Africa has not benefited from its links with rich nations and should ensure economic interactions with others are not one-sided, South Africa’s Economic Development Minister Ebrahim Patel said.
Patel told a conference on the continent’s relations with China that Africa would continue to pursue relations which the United States and Europe, but that the “centre of geo-economic gravity” was shifting to Asia and Latin America.
“I will be blunt about it, we don’t think Africa has benefited from the relationship with the (West),” Patel told the conference.
“There are significant gaps in our own economic trajectory, some of which we have not been able to address in that relationship, so bringing a wider range of investors into our economies is necessary for us,” he added.
Patel encouraged Chinese firms operating in South Africa to enter into joint ventures with local companies.
“Those can constitute a huge assistance to the local economy.

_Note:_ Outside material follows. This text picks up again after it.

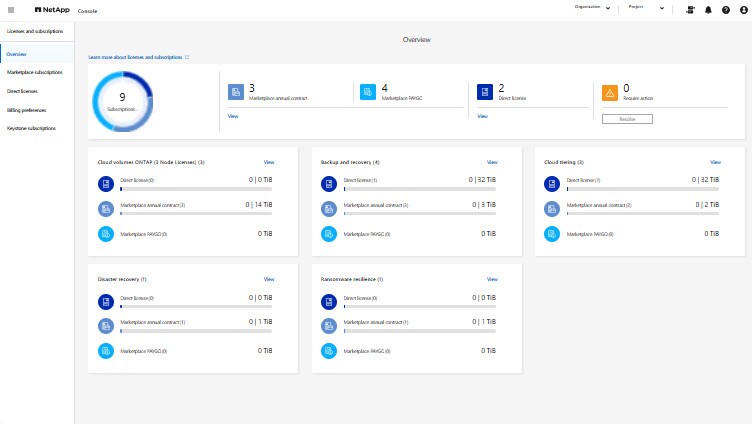
Task: Click the Require action warning icon
Action: pyautogui.click(x=609, y=93)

China’s own economic growth has been fuelled by joint ventures it had with industrialised countries,” Patel said.
“As the South African government (we) seek to strengthen that relationship and to ensure it has a much stronger job-creating impact in South Africa that helps us to diversify our economy and grasp the challenge of avoiding de-industrialisation.”
Trade between China and Africa has soared in the past decade, driven by China’s resource needs and growing African demand for cheap Chinese-made products.
In 2008, total trade was $106.8 billion, up 45.1% on 2007. Nine years ago total trade between Africa and China stood at $10.5 billion. China has overtaken the United States as Africa’s top trading partner.
The thriving trade and business ties have prompted accusations from the West and other critics that Beijing is only interested in African resources. China has dismissed the charges.
Patel said African governments should prioritise their own development needs when entering investment deals with countries like China.
“Failure to do that is one way of prematurely stunting this relationship,” he warned.